화학공학소재연구정보센터
Journal of Colloid and Interface Science, Vol.181, No.1, 319-325, 1996
Conventional Hypernetted-Chain Force Calculations for Charged Plates with Adsorbing Counterions
By including counterion adsorption in the form of a sticky potential, the distribution of ions about a charged plate can be solved using the hypernetted chain/mean spherical approximation from the integral equation theories of liquids. The computational effort for such a procedure is simplified by the use of a variational technique. These results for a single plate can then be used to calculate the potential of mean force and net pressure between two charged plates. We present results using the conventional hypernetted chain theory for two charged plates, This theory requires only the ion distributions about a single plate. Differences in the double layer structure about a single plate due to counterion adsorption result in a range of double layer forces between two plates. For a given set of conditions, the case of little or no adsorption creates the largest pressure, and an increase in the adsorption tendency of the counterions results in lower pressures.
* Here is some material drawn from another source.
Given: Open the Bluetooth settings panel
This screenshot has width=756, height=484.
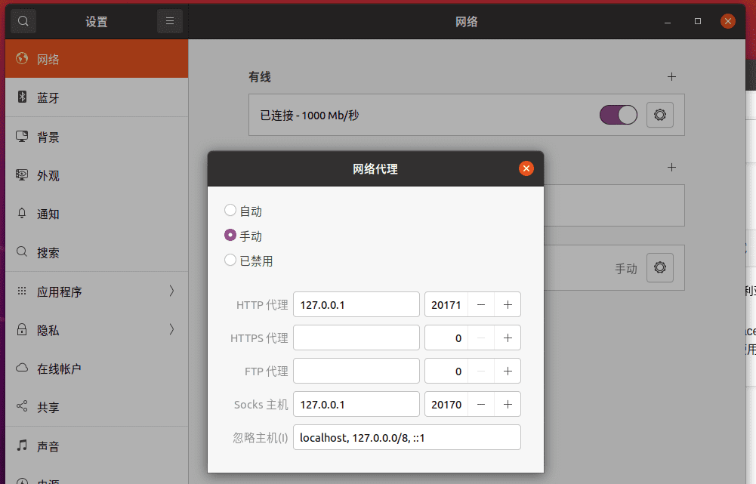Looking at the screenshot, I should [94, 97].
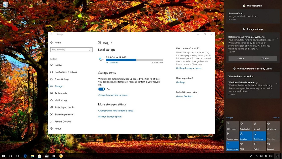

This method of pressure calculation is more approximate than other integral equation methods which use the ion distribution about two plates to calculate the pressure, but agreement between the theories improves as the thickness of the double layer decreases. The presence of counterion adsorption produces a thinner double layer, so we are confident in the accuracy of our calculations. We present results for monovalent electrolyte and a range of counterion adsorption parameters. While the surface charge on the plates is fixed throughout, the net charge acting on the diffuse layer varies according to the bulk ion concentration and adsorption strength. We also compare these results with the point-ion limit so that ion size effects can be seen. We find that ion adsorption has a significant effect on the net pressure between two plates, and ion size effects depend more on the bulk ion concentration than on the adsorption strength.